Today, it's clear they certainly were. As the first woman to graduate from RTS/Orlando, Marilyn has moved from a successful music ministry to a rich, full-orbed life which includes teaching Bible, doing exegetical research, and co-writing books. Extremely talented, she is an amazing example of what God can do with someone who is willing to follow His call in her life no matter how difficult.

A SCRUTINIZED LIFE

It seems that Marilyn and Jon have always scrutinized their lives to determine if they were in the center of God's will - even when leaving a good situation might seem pointless. Reminiscent of the first disciples who left all to follow Jesus, the Jeffcoats have consistently sought to make their temporal circumstances a servant to God's will in their lives. They have been willing to pay attention to a God-given restlessness at different seasons of life and to explore how He wanted to use it.
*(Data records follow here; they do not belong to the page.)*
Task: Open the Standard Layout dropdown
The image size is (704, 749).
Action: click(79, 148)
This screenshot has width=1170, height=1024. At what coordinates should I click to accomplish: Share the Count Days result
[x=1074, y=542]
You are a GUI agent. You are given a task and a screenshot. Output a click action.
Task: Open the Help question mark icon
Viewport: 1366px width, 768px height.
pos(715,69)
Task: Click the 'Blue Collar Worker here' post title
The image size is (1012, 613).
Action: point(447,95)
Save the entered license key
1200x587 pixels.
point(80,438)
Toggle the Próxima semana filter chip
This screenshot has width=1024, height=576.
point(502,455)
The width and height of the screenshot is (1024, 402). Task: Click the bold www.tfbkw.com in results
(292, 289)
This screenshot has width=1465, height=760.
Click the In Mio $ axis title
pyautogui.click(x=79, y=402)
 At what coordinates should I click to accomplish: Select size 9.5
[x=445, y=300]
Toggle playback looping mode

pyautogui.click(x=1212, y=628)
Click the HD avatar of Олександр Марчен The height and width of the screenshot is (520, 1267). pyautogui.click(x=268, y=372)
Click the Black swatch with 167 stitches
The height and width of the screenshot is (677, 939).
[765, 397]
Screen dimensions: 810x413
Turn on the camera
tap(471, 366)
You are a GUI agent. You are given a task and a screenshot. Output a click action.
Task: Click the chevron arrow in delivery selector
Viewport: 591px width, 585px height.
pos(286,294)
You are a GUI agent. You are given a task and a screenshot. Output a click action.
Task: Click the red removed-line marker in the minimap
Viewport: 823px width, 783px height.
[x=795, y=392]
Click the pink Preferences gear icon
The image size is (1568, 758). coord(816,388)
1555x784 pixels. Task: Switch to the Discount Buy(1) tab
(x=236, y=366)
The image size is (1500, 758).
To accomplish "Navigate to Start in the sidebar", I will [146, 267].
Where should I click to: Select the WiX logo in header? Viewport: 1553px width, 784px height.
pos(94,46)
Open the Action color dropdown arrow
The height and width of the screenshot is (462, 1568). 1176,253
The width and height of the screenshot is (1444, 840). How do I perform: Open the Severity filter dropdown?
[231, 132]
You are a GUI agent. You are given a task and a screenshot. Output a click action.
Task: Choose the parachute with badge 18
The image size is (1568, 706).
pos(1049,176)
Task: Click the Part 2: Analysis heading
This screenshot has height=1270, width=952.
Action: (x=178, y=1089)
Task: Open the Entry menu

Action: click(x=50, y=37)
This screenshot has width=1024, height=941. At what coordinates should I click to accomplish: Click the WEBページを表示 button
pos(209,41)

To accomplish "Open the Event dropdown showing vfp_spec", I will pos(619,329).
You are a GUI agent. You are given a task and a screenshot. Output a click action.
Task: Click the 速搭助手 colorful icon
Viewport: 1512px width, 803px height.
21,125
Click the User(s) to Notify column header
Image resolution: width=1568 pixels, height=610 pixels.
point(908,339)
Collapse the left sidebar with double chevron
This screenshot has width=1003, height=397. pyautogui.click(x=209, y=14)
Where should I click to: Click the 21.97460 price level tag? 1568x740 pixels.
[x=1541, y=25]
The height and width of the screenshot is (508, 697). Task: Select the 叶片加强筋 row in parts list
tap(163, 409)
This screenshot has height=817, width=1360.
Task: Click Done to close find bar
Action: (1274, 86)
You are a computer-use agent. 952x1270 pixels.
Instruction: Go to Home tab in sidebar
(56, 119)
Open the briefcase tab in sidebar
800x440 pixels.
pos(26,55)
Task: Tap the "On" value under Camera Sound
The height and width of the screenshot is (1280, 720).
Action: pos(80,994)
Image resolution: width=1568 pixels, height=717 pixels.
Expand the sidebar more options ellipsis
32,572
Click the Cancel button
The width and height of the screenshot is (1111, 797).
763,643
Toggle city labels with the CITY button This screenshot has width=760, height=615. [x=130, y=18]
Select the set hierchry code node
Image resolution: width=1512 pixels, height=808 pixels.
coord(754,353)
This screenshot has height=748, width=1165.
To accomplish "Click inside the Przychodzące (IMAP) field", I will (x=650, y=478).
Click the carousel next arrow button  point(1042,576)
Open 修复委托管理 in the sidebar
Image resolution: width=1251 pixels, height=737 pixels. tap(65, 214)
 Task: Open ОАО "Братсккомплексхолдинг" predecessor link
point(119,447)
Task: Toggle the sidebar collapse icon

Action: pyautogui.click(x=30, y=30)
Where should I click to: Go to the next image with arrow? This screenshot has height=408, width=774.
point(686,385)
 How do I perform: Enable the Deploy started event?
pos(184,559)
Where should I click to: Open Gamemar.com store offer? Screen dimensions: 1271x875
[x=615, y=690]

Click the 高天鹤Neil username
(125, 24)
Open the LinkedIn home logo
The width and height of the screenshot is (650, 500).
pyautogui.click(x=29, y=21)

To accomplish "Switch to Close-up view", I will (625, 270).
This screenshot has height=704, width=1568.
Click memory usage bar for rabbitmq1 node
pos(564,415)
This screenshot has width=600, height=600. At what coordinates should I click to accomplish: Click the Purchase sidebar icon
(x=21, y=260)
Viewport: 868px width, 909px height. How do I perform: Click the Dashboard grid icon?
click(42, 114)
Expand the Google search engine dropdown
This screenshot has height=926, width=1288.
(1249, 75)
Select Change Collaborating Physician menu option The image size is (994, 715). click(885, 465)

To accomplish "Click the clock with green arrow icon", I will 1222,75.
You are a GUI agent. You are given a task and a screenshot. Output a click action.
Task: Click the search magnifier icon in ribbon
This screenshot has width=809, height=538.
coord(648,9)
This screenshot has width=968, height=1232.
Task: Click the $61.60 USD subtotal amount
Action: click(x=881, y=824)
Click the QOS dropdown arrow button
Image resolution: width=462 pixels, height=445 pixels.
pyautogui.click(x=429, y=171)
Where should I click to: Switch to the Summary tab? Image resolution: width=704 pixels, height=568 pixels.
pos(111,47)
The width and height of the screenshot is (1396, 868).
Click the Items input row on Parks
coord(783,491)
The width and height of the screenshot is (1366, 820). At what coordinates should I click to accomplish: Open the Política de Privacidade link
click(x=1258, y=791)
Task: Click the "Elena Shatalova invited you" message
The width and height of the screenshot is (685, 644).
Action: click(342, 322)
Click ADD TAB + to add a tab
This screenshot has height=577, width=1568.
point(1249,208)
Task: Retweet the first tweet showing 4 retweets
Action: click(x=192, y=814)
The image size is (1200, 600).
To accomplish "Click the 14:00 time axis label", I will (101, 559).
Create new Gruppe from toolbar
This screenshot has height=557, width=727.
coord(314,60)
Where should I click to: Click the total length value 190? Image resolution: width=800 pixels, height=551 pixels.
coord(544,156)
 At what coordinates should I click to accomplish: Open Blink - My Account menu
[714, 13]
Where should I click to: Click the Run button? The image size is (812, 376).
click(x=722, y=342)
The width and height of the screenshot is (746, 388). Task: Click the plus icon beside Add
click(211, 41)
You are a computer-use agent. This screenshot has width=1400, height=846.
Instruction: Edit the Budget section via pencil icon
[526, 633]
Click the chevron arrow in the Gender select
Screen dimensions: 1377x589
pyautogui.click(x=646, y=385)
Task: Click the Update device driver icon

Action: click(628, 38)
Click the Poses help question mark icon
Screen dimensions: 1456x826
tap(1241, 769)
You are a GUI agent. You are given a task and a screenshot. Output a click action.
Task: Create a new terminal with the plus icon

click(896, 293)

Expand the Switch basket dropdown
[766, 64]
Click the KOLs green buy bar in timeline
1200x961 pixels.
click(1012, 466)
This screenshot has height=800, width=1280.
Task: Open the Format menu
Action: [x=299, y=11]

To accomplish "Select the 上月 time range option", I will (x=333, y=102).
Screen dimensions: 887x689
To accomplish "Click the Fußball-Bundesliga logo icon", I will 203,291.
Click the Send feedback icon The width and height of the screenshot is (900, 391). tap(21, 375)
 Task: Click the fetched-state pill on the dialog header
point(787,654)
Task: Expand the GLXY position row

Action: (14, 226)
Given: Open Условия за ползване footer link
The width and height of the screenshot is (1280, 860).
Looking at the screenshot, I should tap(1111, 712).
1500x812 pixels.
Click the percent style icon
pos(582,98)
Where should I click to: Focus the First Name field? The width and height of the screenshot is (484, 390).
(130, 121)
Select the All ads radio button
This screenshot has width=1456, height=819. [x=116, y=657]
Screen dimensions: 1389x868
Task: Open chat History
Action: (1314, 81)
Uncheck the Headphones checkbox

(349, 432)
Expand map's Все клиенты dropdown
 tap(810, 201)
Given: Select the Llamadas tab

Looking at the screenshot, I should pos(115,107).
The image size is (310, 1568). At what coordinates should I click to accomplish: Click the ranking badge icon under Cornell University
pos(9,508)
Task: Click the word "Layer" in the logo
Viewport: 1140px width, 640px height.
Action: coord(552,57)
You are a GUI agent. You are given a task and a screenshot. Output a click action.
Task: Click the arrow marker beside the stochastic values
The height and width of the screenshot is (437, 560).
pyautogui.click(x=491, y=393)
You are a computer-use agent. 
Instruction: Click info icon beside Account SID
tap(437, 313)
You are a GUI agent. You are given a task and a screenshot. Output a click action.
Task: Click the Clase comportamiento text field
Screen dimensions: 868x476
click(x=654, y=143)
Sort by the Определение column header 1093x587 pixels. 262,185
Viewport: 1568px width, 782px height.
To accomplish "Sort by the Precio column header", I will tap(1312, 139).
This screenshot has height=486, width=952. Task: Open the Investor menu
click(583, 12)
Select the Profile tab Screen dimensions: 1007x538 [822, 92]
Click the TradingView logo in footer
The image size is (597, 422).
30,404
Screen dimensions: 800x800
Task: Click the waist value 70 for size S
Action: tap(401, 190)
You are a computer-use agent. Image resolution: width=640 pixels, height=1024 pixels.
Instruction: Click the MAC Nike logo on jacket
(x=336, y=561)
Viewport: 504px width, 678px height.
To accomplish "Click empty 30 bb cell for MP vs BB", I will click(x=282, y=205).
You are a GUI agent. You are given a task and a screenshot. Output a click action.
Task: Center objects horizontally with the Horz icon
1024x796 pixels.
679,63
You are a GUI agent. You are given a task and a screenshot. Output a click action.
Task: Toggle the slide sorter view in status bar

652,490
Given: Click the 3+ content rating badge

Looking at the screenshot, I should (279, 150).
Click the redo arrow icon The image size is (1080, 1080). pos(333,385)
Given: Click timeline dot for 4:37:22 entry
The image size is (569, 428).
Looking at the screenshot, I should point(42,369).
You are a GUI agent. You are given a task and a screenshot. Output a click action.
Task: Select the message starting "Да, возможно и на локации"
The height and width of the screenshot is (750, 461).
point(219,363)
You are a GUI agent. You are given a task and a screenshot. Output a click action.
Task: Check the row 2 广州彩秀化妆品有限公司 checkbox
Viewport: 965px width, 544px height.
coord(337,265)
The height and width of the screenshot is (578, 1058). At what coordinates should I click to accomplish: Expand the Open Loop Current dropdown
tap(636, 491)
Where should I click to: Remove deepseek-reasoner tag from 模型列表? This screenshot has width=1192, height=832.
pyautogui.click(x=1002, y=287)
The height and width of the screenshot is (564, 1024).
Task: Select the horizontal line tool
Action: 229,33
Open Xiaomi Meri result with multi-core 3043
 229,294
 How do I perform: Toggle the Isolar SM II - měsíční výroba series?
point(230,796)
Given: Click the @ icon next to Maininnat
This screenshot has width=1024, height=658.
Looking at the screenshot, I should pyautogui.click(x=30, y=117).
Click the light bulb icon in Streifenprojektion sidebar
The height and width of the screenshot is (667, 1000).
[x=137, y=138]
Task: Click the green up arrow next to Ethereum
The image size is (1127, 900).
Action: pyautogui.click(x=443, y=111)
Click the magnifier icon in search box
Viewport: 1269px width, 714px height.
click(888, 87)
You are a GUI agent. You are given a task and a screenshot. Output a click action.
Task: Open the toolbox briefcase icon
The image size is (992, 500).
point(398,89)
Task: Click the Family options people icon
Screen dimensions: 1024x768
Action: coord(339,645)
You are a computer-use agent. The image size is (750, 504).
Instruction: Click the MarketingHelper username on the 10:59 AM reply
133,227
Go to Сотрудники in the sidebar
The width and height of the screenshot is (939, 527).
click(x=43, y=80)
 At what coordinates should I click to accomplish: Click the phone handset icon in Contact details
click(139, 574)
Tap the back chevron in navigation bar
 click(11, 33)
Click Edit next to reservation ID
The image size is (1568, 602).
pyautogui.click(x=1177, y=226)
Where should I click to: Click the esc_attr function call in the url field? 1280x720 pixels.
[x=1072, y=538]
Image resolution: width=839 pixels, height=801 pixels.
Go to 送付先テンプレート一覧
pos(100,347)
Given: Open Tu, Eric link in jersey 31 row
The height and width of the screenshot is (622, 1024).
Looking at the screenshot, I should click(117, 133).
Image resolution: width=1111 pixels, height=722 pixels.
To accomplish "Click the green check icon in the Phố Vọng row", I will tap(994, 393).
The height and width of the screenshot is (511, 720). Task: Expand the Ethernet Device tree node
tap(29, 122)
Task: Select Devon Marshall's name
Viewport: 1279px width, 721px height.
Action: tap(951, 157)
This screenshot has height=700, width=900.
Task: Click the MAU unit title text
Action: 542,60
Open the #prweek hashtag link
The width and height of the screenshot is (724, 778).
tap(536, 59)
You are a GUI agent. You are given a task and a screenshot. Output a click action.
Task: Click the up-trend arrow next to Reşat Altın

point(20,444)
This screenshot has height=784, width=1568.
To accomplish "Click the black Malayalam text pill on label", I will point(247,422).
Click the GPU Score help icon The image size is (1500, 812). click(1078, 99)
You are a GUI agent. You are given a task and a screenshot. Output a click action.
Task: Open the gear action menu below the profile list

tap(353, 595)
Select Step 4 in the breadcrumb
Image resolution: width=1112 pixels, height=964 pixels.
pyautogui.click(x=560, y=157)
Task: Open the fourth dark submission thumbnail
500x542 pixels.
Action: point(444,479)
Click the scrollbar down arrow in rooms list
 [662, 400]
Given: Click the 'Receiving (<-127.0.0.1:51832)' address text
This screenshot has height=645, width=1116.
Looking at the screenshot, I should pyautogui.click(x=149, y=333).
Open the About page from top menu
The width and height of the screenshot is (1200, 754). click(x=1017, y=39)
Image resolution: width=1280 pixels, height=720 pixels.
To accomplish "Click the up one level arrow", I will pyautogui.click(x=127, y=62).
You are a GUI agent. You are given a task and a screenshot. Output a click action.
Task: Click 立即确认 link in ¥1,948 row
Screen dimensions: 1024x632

In fact, the journey to RTS really began in 1985, when Marilyn and Jon became restless in their hometown of Georgetown, South Carolina. Although very happy in her position as Director of Music and Youth at Duncan Memorial Methodist Church, Marilyn sensed the need for seminary education. Jon, too, felt that they had missed out on possible God-given ministry opportunities, even though he was doing well as a vice-president of a Georgetown bank.

"I felt like I was not an effective Bible teacher," Marilyn remembers. "I sensed I did not know the Bible well, and I didn't really like studying the Bible and having personal Bible studies. I was very honest with God about this, confessing to Him that I felt like such a hypocrite. I asked Him to help me hunger and thirst for His Word. I started praying every day."

Jon began praying also, and the couple visited several seminaries. In 1990, they prayed that if God was serious about their going to seminary, they would immediately walk away from their comfortable life in Georgetown. Although Jon was set for life with his bank, they put their house on the market. At that time, the Georgetown housing market was very depressed. Some homes had been on the market for a year or more. Yet, the Jeffcoats listed their house on a Thursday afternoon, and it sold on Friday!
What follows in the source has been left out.